### MATERIAL PROVIDED
>>
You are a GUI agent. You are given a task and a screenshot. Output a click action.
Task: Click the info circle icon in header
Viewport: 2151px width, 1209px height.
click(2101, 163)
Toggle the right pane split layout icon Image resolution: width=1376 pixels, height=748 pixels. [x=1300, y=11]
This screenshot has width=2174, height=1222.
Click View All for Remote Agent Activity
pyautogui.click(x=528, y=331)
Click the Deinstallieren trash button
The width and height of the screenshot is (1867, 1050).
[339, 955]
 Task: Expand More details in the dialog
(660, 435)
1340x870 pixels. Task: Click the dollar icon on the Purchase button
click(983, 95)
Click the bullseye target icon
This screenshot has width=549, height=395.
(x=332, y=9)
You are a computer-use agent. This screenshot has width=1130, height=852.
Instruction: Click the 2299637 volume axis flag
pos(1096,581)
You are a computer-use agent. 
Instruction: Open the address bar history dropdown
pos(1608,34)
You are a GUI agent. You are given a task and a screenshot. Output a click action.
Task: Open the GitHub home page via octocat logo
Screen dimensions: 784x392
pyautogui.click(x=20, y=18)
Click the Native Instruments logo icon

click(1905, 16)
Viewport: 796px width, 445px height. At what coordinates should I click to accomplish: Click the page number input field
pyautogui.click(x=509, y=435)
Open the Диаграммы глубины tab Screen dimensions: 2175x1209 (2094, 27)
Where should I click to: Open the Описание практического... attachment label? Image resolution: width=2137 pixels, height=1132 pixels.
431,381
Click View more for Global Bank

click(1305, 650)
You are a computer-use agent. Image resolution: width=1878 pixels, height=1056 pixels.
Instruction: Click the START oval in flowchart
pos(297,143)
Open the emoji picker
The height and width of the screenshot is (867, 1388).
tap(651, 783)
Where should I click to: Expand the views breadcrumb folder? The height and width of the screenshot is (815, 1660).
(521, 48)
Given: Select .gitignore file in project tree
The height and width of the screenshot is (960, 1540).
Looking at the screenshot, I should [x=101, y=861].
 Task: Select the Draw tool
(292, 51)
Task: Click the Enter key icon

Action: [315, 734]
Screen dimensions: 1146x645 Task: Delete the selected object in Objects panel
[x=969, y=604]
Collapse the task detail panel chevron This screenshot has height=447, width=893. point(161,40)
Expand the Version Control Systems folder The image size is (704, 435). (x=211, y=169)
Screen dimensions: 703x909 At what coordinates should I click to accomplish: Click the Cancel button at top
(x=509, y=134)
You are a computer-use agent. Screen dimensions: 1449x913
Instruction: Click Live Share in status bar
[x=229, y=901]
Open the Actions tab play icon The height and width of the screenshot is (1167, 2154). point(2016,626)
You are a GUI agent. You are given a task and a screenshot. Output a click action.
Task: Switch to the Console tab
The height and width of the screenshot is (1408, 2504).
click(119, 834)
<<
### PROBLEM REQUIREMENTS
If a line in the records above has the word "point", copy it out.

### TASK RESPONSE
Collapse the task detail panel chevron This screenshot has height=447, width=893. point(161,40)
Open the Actions tab play icon The height and width of the screenshot is (1167, 2154). point(2016,626)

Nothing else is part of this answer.